> _Task statement_
Leave out the lines before the one with "Launch Winamp from"; output that line and all remaining lines of the records exactly.

(Entries taken from a collection)
====================
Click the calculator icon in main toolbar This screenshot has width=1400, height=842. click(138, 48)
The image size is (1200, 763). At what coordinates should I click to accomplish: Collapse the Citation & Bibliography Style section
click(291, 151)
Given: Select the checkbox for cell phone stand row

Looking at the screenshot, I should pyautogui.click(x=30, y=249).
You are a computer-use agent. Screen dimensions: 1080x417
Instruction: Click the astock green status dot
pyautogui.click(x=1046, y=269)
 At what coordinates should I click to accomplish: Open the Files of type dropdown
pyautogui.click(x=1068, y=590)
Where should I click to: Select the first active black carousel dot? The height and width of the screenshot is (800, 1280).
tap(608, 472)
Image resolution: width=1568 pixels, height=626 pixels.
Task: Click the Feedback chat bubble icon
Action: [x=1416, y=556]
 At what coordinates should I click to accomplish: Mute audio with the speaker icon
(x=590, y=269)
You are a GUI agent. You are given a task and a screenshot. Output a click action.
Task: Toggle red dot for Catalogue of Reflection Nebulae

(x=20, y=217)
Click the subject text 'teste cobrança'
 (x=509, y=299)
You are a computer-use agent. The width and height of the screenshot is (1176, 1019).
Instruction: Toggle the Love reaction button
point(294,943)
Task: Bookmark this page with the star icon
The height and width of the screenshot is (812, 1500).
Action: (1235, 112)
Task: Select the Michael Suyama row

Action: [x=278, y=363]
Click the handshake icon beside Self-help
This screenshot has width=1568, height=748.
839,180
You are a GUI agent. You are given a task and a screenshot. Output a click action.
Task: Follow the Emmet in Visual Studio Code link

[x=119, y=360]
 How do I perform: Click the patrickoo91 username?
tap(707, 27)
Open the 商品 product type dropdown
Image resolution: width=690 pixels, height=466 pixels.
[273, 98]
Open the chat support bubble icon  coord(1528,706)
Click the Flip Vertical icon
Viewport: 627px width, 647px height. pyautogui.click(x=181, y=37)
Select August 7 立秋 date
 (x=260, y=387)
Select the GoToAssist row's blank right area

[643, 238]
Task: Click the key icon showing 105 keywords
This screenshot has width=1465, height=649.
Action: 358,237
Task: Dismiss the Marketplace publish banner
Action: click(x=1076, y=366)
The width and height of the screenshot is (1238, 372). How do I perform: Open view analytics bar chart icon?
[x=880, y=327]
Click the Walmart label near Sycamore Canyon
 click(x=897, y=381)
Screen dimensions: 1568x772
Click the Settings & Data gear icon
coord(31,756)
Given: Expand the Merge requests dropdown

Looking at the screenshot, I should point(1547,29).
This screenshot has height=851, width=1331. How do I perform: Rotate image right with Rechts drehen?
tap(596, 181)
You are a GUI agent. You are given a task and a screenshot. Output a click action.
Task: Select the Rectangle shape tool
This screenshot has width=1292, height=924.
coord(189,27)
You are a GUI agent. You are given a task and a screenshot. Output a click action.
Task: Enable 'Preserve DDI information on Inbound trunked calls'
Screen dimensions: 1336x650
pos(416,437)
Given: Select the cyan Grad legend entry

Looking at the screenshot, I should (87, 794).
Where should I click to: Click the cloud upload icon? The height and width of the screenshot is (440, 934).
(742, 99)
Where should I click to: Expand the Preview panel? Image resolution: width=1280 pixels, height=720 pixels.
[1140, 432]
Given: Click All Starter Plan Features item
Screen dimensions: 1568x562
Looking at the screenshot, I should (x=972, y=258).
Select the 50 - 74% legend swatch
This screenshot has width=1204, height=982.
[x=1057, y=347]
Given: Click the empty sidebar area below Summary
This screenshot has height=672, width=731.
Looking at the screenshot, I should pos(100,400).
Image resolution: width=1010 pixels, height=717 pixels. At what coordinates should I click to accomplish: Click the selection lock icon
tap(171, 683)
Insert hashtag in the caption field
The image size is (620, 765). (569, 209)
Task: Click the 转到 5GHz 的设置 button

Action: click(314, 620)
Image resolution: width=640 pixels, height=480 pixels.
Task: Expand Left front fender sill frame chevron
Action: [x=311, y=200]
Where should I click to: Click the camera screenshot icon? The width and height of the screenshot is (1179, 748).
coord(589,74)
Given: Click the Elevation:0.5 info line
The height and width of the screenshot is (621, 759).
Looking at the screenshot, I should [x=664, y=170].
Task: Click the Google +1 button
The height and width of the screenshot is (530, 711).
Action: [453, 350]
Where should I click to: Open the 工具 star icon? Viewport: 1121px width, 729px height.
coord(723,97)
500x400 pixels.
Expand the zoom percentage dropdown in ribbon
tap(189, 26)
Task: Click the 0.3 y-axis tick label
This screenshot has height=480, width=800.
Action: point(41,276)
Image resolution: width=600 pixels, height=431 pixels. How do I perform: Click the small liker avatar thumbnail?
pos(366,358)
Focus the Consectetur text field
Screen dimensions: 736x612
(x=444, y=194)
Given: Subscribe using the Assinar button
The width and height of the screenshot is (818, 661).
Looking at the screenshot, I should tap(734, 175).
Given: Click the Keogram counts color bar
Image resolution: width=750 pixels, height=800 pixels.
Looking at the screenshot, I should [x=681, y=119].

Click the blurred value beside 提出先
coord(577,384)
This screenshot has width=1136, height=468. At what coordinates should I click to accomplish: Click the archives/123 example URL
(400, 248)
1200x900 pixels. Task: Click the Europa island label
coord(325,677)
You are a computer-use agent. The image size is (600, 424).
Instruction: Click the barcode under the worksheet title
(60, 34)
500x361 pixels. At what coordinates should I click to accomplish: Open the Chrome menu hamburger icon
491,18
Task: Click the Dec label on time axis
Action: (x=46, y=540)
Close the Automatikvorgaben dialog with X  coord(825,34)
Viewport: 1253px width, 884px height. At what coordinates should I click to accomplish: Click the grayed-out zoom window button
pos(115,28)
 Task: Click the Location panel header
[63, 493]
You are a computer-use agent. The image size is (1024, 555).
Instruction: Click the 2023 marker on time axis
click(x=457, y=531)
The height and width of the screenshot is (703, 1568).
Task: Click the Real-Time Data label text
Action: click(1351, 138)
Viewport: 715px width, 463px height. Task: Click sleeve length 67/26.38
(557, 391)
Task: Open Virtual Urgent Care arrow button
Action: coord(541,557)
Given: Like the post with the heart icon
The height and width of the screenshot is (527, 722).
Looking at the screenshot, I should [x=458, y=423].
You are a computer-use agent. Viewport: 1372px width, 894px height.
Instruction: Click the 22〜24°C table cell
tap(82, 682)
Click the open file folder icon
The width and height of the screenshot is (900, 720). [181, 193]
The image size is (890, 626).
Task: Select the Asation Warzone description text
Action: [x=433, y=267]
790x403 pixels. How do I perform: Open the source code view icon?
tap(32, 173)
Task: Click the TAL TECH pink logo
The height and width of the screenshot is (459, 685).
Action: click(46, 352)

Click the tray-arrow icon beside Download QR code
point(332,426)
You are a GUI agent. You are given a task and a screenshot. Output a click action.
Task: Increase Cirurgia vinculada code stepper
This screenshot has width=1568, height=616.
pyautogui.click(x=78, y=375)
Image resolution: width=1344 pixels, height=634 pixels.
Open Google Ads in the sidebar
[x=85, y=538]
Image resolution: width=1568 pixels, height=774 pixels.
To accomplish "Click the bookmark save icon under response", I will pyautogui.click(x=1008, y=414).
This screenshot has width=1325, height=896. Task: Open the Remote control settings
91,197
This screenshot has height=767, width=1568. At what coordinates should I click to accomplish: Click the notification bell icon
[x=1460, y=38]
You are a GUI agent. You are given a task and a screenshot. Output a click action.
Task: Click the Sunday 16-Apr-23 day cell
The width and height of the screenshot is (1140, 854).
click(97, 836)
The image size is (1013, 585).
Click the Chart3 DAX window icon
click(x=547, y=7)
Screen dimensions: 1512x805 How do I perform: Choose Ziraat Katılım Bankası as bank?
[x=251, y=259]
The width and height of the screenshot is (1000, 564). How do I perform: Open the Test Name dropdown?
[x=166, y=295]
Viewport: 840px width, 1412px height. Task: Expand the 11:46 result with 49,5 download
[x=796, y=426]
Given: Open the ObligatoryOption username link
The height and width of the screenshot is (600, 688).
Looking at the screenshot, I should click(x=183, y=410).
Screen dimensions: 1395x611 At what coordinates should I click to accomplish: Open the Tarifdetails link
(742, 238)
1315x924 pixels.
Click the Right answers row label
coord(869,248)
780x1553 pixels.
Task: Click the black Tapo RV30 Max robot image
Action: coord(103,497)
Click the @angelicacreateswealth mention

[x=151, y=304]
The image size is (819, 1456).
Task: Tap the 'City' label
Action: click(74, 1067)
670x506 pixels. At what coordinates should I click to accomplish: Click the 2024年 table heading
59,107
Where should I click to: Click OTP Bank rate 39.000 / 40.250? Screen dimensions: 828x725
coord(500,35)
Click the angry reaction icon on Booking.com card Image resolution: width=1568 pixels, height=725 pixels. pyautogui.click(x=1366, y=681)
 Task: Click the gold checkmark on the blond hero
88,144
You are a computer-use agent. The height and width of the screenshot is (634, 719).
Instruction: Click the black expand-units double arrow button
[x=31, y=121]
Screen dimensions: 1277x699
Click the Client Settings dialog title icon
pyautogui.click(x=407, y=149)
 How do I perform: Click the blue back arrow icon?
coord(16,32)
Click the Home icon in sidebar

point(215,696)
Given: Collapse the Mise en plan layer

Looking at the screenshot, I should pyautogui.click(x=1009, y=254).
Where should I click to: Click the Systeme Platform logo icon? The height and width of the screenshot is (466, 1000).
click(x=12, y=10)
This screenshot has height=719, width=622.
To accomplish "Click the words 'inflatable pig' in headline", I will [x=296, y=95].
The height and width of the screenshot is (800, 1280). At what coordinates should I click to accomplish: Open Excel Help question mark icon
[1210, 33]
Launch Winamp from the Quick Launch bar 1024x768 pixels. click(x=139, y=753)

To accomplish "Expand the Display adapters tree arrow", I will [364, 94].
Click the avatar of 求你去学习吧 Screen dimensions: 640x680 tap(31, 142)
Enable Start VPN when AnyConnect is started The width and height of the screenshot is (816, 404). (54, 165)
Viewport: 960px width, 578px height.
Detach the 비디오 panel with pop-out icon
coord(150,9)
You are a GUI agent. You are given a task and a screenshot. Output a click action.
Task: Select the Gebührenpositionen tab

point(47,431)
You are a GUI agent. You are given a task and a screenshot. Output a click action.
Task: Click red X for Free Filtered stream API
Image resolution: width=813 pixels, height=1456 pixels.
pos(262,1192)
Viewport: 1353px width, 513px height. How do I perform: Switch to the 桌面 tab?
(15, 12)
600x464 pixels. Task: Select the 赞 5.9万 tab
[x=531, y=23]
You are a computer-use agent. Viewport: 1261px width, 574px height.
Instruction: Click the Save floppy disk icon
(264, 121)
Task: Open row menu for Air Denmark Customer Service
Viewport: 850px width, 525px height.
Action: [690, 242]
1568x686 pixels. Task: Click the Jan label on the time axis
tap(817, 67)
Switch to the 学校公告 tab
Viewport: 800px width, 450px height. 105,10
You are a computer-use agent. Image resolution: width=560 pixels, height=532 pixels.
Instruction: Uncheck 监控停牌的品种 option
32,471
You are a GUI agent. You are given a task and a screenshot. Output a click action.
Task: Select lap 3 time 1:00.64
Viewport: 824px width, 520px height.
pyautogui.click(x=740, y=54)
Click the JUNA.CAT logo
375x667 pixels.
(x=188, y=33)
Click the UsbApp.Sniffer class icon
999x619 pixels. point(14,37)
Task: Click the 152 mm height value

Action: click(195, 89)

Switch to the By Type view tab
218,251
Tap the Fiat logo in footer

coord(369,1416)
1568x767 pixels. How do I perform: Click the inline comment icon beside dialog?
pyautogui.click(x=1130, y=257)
====================
> _Answer to the exercise_
Launch Winamp from the Quick Launch bar 1024x768 pixels. click(x=139, y=753)

To accomplish "Expand the Display adapters tree arrow", I will [364, 94].
Click the avatar of 求你去学习吧 Screen dimensions: 640x680 tap(31, 142)
Enable Start VPN when AnyConnect is started The width and height of the screenshot is (816, 404). (54, 165)
Viewport: 960px width, 578px height.
Detach the 비디오 panel with pop-out icon
coord(150,9)
You are a GUI agent. You are given a task and a screenshot. Output a click action.
Task: Select the Gebührenpositionen tab

point(47,431)
You are a GUI agent. You are given a task and a screenshot. Output a click action.
Task: Click red X for Free Filtered stream API
Image resolution: width=813 pixels, height=1456 pixels.
pos(262,1192)
Viewport: 1353px width, 513px height. How do I perform: Switch to the 桌面 tab?
(15, 12)
600x464 pixels. Task: Select the 赞 5.9万 tab
[x=531, y=23]
You are a computer-use agent. Viewport: 1261px width, 574px height.
Instruction: Click the Save floppy disk icon
(264, 121)
Task: Open row menu for Air Denmark Customer Service
Viewport: 850px width, 525px height.
Action: [690, 242]
1568x686 pixels. Task: Click the Jan label on the time axis
tap(817, 67)
Switch to the 学校公告 tab
Viewport: 800px width, 450px height. 105,10
You are a computer-use agent. Image resolution: width=560 pixels, height=532 pixels.
Instruction: Uncheck 监控停牌的品种 option
32,471
You are a GUI agent. You are given a task and a screenshot. Output a click action.
Task: Select lap 3 time 1:00.64
Viewport: 824px width, 520px height.
pyautogui.click(x=740, y=54)
Click the JUNA.CAT logo
375x667 pixels.
(x=188, y=33)
Click the UsbApp.Sniffer class icon
999x619 pixels. point(14,37)
Task: Click the 152 mm height value

Action: click(195, 89)

Switch to the By Type view tab
218,251
Tap the Fiat logo in footer

coord(369,1416)
1568x767 pixels. How do I perform: Click the inline comment icon beside dialog?
pyautogui.click(x=1130, y=257)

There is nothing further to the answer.